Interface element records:

"""

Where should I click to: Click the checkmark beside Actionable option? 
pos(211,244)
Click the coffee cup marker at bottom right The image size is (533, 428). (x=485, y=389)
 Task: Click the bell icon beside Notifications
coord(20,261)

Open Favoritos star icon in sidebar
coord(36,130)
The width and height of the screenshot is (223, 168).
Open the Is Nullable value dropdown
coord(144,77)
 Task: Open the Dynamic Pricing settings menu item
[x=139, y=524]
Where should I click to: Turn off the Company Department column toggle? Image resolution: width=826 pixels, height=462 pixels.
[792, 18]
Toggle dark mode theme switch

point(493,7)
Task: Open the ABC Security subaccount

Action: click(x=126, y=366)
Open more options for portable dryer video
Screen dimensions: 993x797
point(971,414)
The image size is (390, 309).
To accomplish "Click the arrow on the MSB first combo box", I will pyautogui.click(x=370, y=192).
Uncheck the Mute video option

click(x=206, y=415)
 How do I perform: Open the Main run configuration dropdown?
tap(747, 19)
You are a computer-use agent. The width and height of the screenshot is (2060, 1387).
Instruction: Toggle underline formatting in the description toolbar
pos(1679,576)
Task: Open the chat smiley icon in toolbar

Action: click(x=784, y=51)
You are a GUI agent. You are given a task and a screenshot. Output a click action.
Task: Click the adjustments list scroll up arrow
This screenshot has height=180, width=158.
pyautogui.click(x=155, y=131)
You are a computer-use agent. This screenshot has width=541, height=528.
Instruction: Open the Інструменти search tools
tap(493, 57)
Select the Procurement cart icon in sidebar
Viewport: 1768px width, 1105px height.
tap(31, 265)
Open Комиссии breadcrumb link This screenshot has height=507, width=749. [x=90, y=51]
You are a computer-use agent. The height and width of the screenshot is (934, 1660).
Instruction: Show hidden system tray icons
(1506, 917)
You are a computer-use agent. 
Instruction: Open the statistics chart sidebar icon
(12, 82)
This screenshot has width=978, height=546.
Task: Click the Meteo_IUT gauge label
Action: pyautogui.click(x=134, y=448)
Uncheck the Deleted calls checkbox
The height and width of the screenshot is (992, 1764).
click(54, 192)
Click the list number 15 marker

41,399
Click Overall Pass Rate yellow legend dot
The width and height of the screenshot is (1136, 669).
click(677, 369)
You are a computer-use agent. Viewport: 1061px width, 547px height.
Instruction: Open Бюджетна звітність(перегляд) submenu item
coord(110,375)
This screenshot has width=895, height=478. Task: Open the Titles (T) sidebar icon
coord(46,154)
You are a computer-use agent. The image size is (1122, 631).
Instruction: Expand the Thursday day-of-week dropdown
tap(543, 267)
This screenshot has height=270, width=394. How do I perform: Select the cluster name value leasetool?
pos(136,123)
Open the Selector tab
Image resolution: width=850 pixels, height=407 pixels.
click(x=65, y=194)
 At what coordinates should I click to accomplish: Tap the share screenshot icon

"""

[Set exercise] Rewrite only the lines of the data from the line with "Uncheck the Mute video option" to the line with "Action: click(x=784, y=51)", putting "emoji" in place of "smiley" and leaving everything else unchanged.

[Exercise result]
Uncheck the Mute video option

click(x=206, y=415)
 How do I perform: Open the Main run configuration dropdown?
tap(747, 19)
You are a computer-use agent. The width and height of the screenshot is (2060, 1387).
Instruction: Toggle underline formatting in the description toolbar
pos(1679,576)
Task: Open the chat emoji icon in toolbar

Action: click(x=784, y=51)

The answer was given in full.